阳光通过玻璃窗,洒在采购科办公室里,温暖又有几分刺眼。
周大国背对着光,摸出盒没打开的烟,正红底色上面印着粉白色大牡丹。
林德强当即皱起眉头。
省中华,县牡丹,一般干部迎春烟。
这玩意贵倒是不贵,有票也就五六毛钱,问题是镇上供销社根本没有,县里供销社也很少见。
都是内部消化,烟票更是难以弄到,几乎不对外流通。
属于内部烟,拿出来就是身份地位的像征。
“小张同志,尝尝。
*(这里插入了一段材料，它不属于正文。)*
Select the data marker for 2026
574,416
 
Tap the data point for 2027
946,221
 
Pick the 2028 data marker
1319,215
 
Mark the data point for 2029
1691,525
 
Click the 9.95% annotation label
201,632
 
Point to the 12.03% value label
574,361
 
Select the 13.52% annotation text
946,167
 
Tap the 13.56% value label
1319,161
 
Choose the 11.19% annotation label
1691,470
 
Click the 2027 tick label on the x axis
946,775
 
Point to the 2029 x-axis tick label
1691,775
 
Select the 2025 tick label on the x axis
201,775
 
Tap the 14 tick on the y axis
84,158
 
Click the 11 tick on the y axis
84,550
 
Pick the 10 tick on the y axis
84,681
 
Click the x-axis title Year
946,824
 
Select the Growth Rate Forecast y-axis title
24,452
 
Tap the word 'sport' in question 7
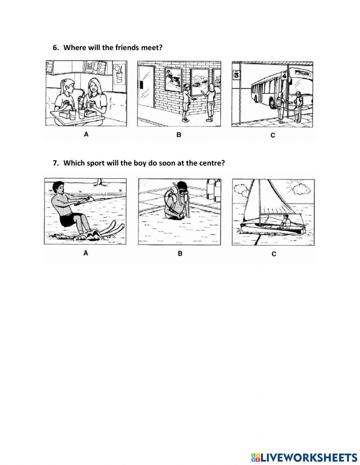94,163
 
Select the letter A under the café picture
86,134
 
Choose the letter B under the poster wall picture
179,135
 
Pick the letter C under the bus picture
273,135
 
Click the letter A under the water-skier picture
86,253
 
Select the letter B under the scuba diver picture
180,254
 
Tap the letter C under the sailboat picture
274,254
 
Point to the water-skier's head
58,188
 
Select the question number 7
55,163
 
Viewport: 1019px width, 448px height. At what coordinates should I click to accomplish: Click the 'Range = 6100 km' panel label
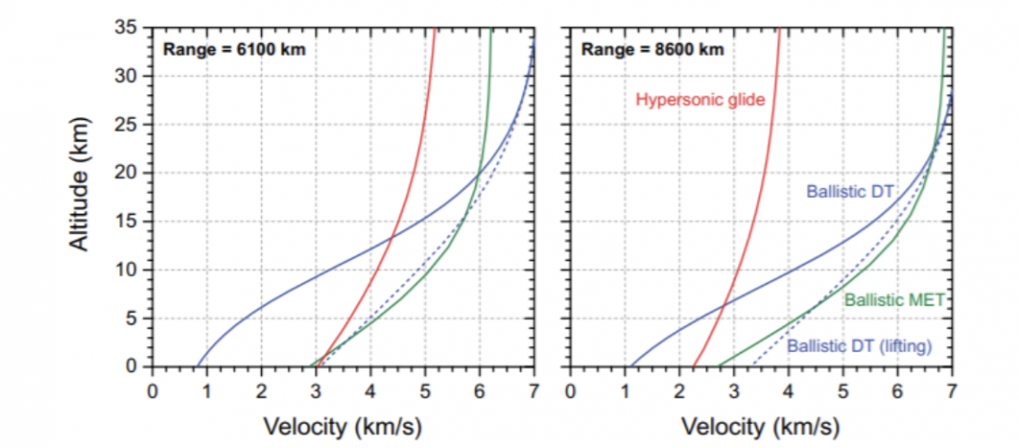click(x=233, y=49)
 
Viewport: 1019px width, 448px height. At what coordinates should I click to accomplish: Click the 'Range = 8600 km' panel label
click(x=652, y=49)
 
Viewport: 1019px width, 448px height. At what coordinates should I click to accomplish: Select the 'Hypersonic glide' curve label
click(x=700, y=99)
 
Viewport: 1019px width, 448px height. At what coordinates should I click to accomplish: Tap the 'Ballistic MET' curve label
click(x=894, y=300)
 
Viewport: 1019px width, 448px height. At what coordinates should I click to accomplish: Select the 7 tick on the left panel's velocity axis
click(x=534, y=391)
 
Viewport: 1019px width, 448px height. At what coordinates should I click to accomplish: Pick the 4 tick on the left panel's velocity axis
click(x=370, y=391)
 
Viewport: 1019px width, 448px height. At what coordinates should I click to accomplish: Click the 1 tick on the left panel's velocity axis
click(x=207, y=391)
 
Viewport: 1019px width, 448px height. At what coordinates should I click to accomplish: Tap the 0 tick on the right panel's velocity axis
click(x=570, y=391)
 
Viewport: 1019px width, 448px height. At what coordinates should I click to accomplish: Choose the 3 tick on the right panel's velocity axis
click(x=734, y=391)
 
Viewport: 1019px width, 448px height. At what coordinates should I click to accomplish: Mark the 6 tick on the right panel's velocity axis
click(x=897, y=391)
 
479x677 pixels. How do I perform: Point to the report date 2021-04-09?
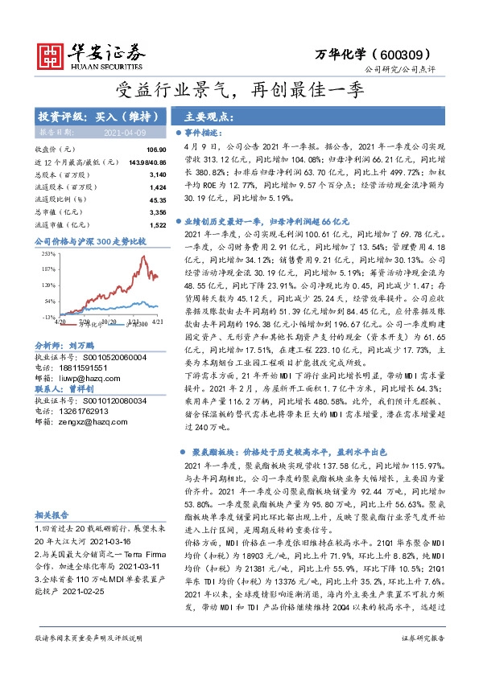[123, 130]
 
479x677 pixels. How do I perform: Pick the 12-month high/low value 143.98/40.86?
[142, 162]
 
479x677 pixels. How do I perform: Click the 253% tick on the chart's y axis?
[48, 252]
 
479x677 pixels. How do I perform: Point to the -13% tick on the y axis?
[48, 318]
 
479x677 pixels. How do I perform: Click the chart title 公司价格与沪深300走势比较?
[90, 240]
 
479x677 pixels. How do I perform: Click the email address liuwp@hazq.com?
[88, 375]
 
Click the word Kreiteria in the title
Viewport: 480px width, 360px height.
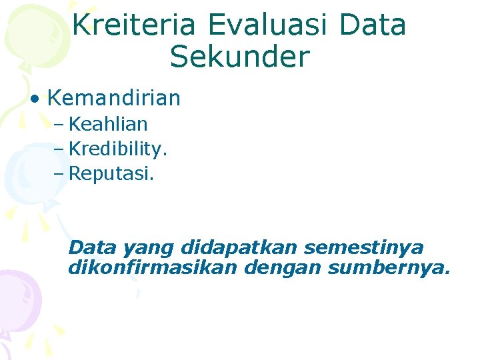click(133, 25)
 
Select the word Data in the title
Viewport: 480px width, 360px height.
click(373, 25)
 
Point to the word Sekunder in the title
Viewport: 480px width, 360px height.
click(239, 57)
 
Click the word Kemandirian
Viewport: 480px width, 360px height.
click(113, 99)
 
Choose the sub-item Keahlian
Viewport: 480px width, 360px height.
click(108, 124)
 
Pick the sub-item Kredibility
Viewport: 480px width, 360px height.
click(117, 149)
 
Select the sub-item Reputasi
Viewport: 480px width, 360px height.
click(110, 174)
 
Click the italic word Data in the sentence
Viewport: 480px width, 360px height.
click(92, 247)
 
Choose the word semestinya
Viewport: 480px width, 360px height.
click(363, 248)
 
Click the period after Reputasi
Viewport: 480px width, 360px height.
click(151, 179)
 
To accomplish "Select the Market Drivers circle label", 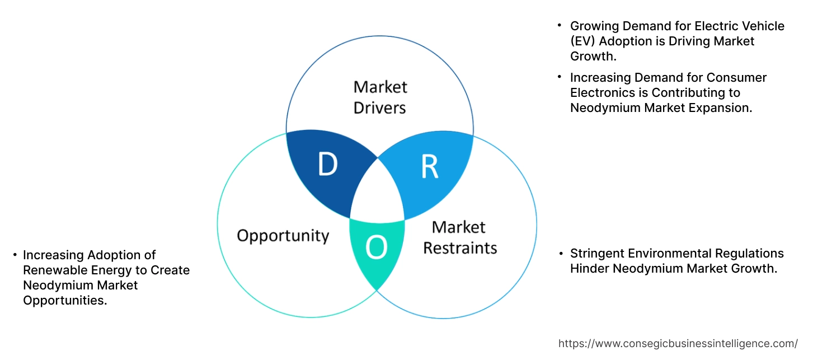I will pos(380,97).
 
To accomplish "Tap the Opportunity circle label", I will pos(283,235).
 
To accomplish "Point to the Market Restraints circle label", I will pos(459,237).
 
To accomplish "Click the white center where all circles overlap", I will pos(378,196).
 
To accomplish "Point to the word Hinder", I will pos(590,269).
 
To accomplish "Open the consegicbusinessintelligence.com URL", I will pos(678,343).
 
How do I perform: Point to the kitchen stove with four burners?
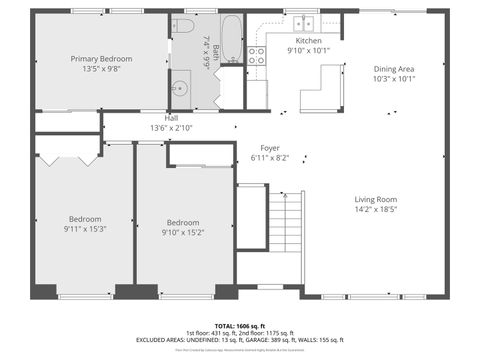(256, 55)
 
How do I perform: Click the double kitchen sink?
(301, 22)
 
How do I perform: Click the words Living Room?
(375, 199)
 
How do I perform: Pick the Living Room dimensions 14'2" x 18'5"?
(375, 209)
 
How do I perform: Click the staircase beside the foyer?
(286, 238)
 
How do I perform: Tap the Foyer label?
(271, 147)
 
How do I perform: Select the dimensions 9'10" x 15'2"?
(183, 233)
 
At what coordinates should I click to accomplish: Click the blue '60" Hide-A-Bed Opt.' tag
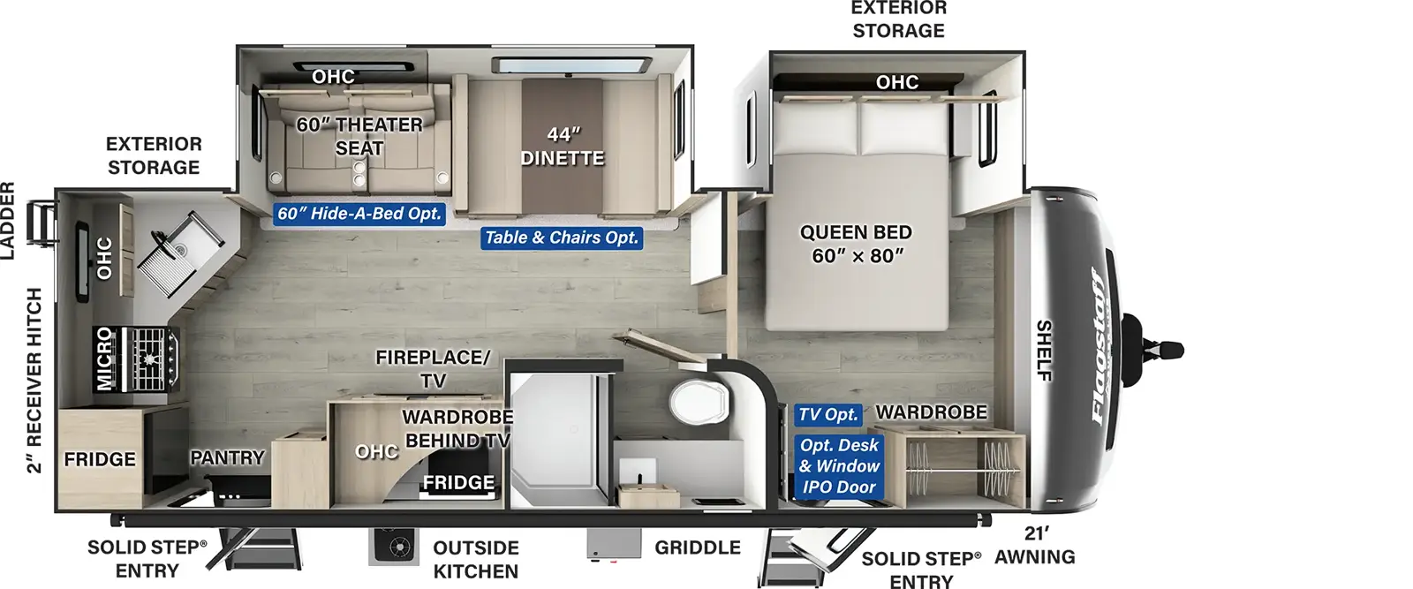coord(359,214)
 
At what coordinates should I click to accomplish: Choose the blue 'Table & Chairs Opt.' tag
coord(562,238)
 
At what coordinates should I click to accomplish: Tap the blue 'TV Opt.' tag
coord(827,414)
”周大国滋啦一声将烟打开,又把煤油打火机放在烟盒上,轻轻往前一推,笑容真挚。
似乎根本没意识到,对方可能不认识,不会使用。
容易当场露怯。
林德强抬手就要拦下来。
立威立到他面前了?
拿这玩意压人,让小舅子出丑,当自己不存在呢?
“林科长,来,喝水。”
周大国不动声色将茶缸子递过去,用眼神示意。
国营农机厂采购科长,能低三下四求人办事么?
昨儿个丢了面子,今儿个找回来理所应当,他已经够温和了,换成别人,可没这么简单完事。
林德强反手按住周大国拿茶缸子的手,目光寸步不让。
你的面子是面子,我们的就不是?
有啥意见直接说出来,整这些虚头巴脑的干啥?
“上海来的稀罕货,我乡下人抽不惯。”
张文山往椅背上一靠,看着两个人眼神交锋,主动开口打破沉默,顺手从兜里摸出刚买的大前门。
周大国那点心思,不难看穿。
八十年代,农机厂还攥着工业末路的辉煌,订单不用跑,全是上面派,下面求。
采购科更是横着走。
他这个科长,要派头,要面子,用你是给你脸,再加之昨天赤松屯丢了面子,今天摆明了要找补敲打。
桌上这两样东西。
你不认识,不会用,人家正好点拨两句,认识更好。
不用一句话,权力,门路,地位,全摆出来,懂点事自然就该服软认怂。
可惜,他不是这个时代的人,更加清楚未来农机厂的情况。
“你认识?”林德强有些意外。
“姐夫,我又不瞎?”
“这……”林德强不由得语塞。
他还能不知道烟盒上写着产地,问题在于,认识就应该知道牡丹烟代表着什么,咋跟没事人似的。
愣装不懂?
不怕把人得罪死了?
不等他回过神,张文山往前一探身,拿起打火机。
银灰色壳子不算新,却擦得锃亮,边缘磨出一圈温润暗光,正面刻着一枝寒梅。
拇指贴在盖子边缘,轻轻向上一挑。
“啪!”
一声脆响回荡在办公室内,打火机盖子瞬间弹开。
林德强和周大国不约而同愣住。
张文山指尖搭在砂轮上,轻轻一蹭,橙黄色火苗嗖的窜起。
“棉芯碳化有点严重,火石也磨得差不多了。”
他说着将手腕一抖,打火机重新合上。
“机壳也有点松,密封性不太好,揣在身上容易漏一兜煤油味。”
换做普通人,可能对于煤油打火机了解有限,颇具敬畏,毕竟是个稀罕东西。
可他上辈子是荒野求生主播,早就玩透了。
老实说,手里的国产打火机做工,用料,质量都一般。
真不算好东西。
看着重新回到面前的牡丹烟和打火机,周大国瞬间僵住。
本想着压对方一头,哪曾想人家根本没当回事,张口就挑出一堆毛病,自己反倒是丢人现眼了。
林德强更是忍不住问道:“你还懂打火机?”
“咱厂里又不是没有,运输队那几个见天显摆。”张文山将早就准备好的理由说出来。
“倒也是。”
林德强想了想,认同地的点点头。
周大国却嘴角微微抽搐。
运输队那几个人,抠得跟什么似的,怎么可能把打火机随便给人玩?
张文山那手法,毛病一清二楚,明显熟得不能再熟,肯定没少摆弄。
难不成这小子还有别的门路?
最主要的是,对牡丹烟和打火机满不在乎,等同于不在乎自己的下马威。
通过孔庆东一事,他不觉得张文山是个笨人,看不懂他的意思,所以才会用这种手法立威。
所以,他不介意得罪自己这个采购科长。
又或者……
周大国浑身一颤,下意识坐直。
除非他知道农机厂将要改革,还看出分地之后,国营厂采购地位将会飞快下降。
可不应该呀!
自己还是因为切身相关,又有人提点才察觉到。
“他们闲着没事就爱显摆。”周大国飞快收敛心神,打了个哈哈岔开话题,“关于招待南方考察团,你有什么看法?”